## Goal
Count the lines in the items below that contain the word "agent". Give only that number.

━━━━━━━━━━━━━━━━━━━━

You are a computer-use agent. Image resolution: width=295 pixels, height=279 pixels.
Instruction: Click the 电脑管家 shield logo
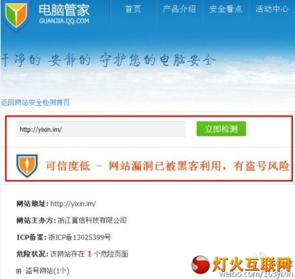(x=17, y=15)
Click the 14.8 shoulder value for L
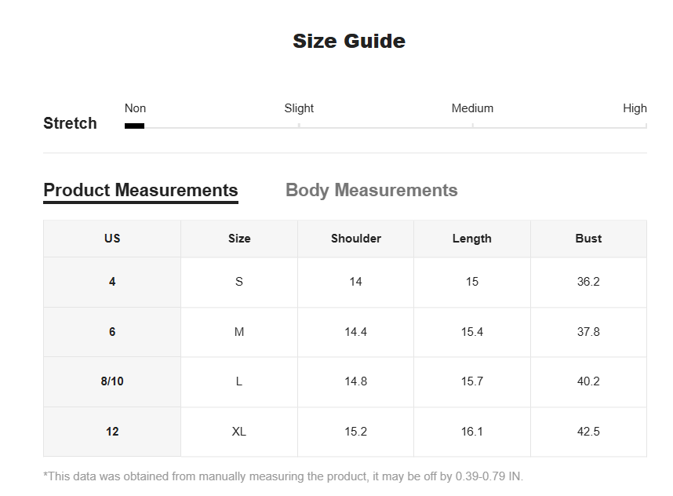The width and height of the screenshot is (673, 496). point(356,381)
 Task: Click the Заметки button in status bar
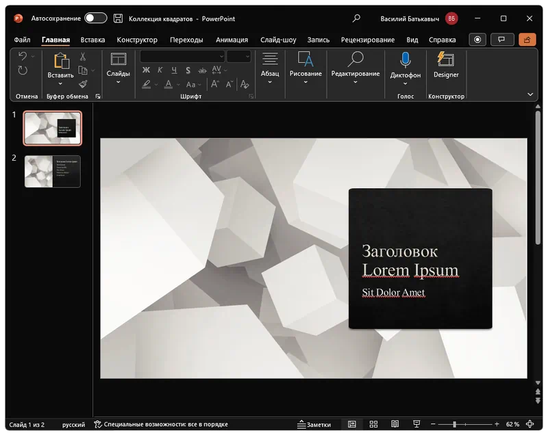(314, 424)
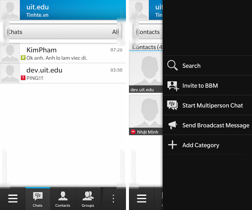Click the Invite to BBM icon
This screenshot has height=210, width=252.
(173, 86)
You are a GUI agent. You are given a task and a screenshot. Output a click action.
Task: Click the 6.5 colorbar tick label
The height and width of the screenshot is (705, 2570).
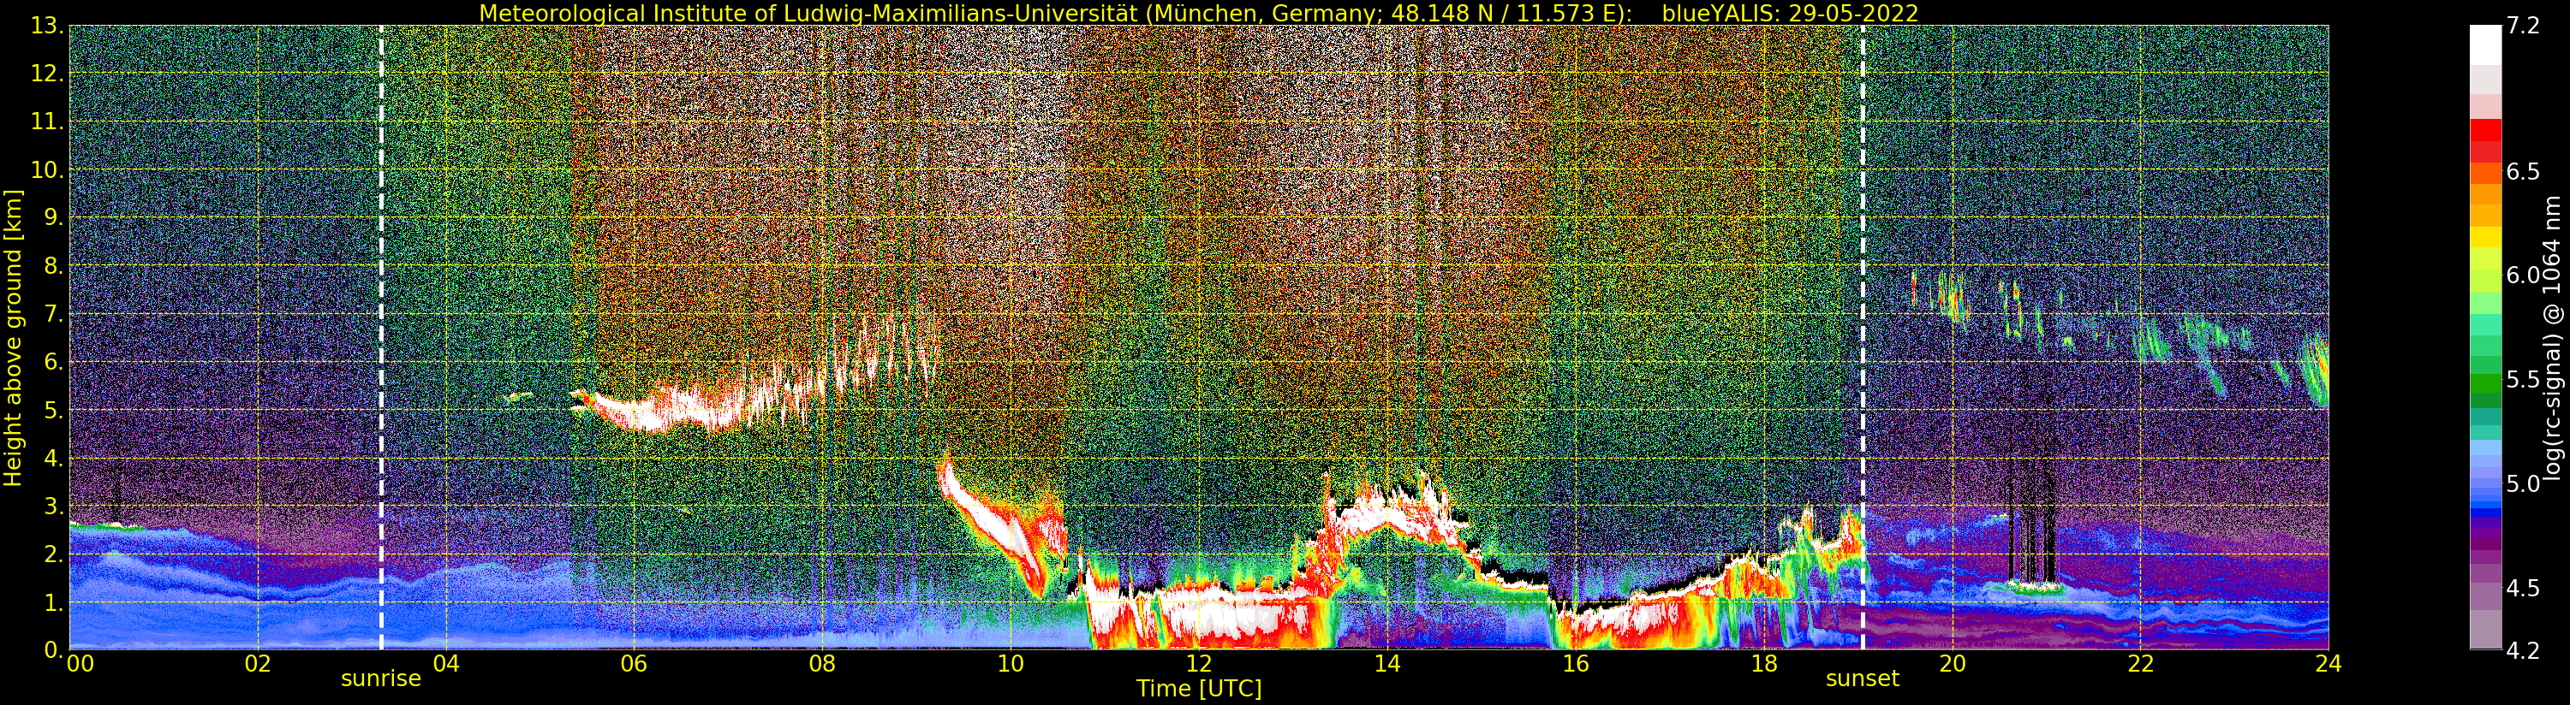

━━━━━━━━━━━━━━━━━━━━

## Output below
2